======== Статья

Казалось бы, разумнее было поручить руководство экспериментально-конструкторской группой учёным, инженерам, просто администраторам наконец, но никак не лётчикам. Но тут выступало на сцену одно существенное обстоятельство; лётчики-испытатели Шелест и Васянин были авторами идеи, лежащей в основе всей работы. И, как показало будущее, идеи плодотворной.

Для Гарнаева такое начало службы в испытательной авиации оказалось, по-видимому, даже более полезным, чем если бы он пришёл к нам сразу лётчиком-испытателем. Так сказать, не было бы счастья, да несчастье помогло. Практическое освоение тылов испытательной работы, опыт полётов в качестве наблюдателя, наконец, само общение с Шелестом и Васяниным — настоящими, штатными лётчиками-испытателями, в то же время не ограничивающими свою деятельность одной лишь только пилотской кабиной, — все это было такой академией, переоценить которую невозможно. Особенно нам, доморощенным, прошедшим в своё время мытьё в тех же водах.

Теперь, после освоения азов, ему настало время садиться за штурвал! Но очень скоро судьба нанесла Гарнаеву второй тяжёлый удар.

В чью-то инициативную голову пришла идея «проверить» личный состав наших лётчиков-испытателей: насколько, так сказать, надёжны руки, которым доверены многомиллионные опытные и экспериментальные самолёты. Впрочем, не в какой-то отдельной, пусть сколь угодно инициативной «голове» было, конечно, дело. Причины происходившего носили характер гораздо более широкий… Не приходится удивляться, что проверка развернулась полным ходом.

К сожалению, основным её критерием служили не живые дела «подследственных», а прежде всего их анкеты. Нет надобности перечислять номера анкетных пунктов, по которым шло разделение на «чистых» и «нечистых». Увы, последних в нашем коллективе оказалось числом поболее, чем первых, так что кадры испытателей были признаны недопустимо засорёнными. И, как нетрудно догадаться, среди преданных остракизму оказался и Гарнаев: на фоне завидной безупречности всех прочих пунктов анкеты пункт «Привлекался ли ранее…» был у него существенно подпорчен.

================
======== Предоставленный материал

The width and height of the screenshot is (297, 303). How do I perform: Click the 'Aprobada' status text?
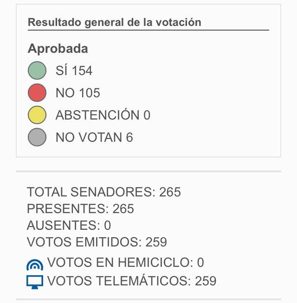[58, 49]
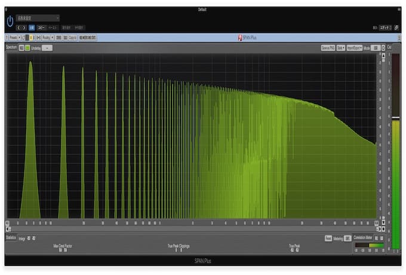Image resolution: width=406 pixels, height=275 pixels.
Task: Toggle the green spectrum enable button
Action: pos(27,47)
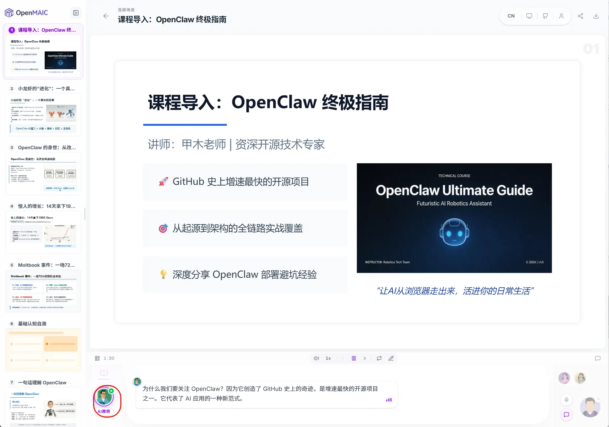Viewport: 609px width, 427px height.
Task: Toggle the loop playback icon
Action: (x=379, y=358)
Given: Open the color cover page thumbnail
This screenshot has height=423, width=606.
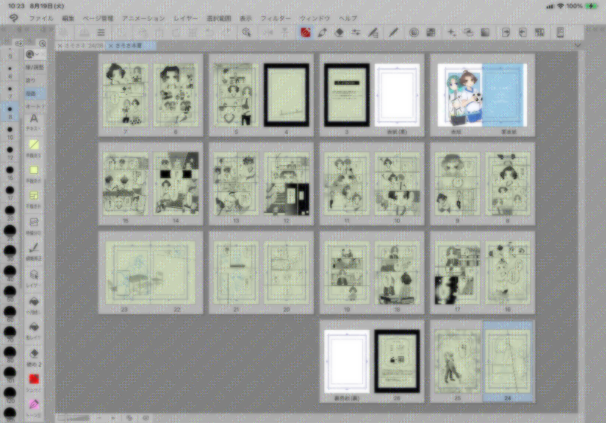Looking at the screenshot, I should coord(459,95).
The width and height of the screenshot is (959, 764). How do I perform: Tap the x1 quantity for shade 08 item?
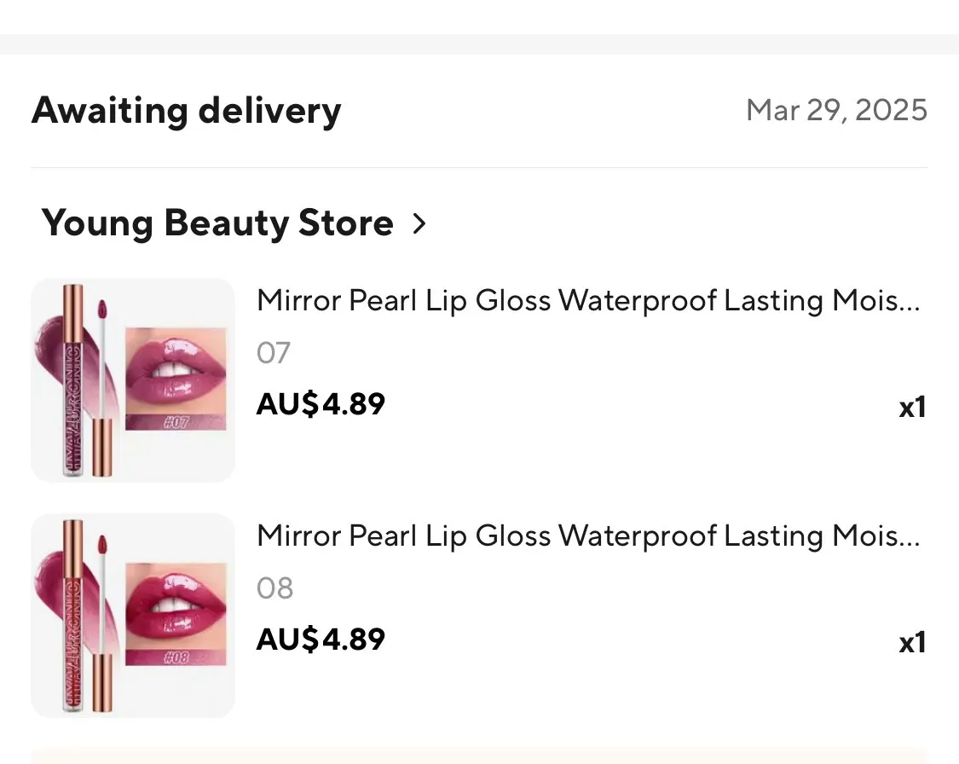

================

* Что сделать:
**1.** Повторите фрагмент статьи, начиная со слов «Казалось бы, разумнее» и заканчивая словами «будущее, идеи плодотворной.».
**2.** Объясните по статье в одном–трёх предложениях, почему руководство экспериментально-конструкторской группой оказалось у лётчиков, а не у учёных, инженеров или администраторов.

* Ответы:
**1.**
Казалось бы, разумнее было поручить руководство экспериментально-конструкторской группой учёным, инженерам, просто администраторам наконец, но никак не лётчикам. Но тут выступало на сцену одно существенное обстоятельство; лётчики-испытатели Шелест и Васянин были авторами идеи, лежащей в основе всей работы. И, как показало будущее, идеи плодотворной.

**2.** Лётчики-испытатели Шелест и Васянин были авторами идеи, лежащей в основе всей работы. Это обстоятельство перевесило соображение, что разумнее было бы поручить руководство учёным, инженерам или администраторам.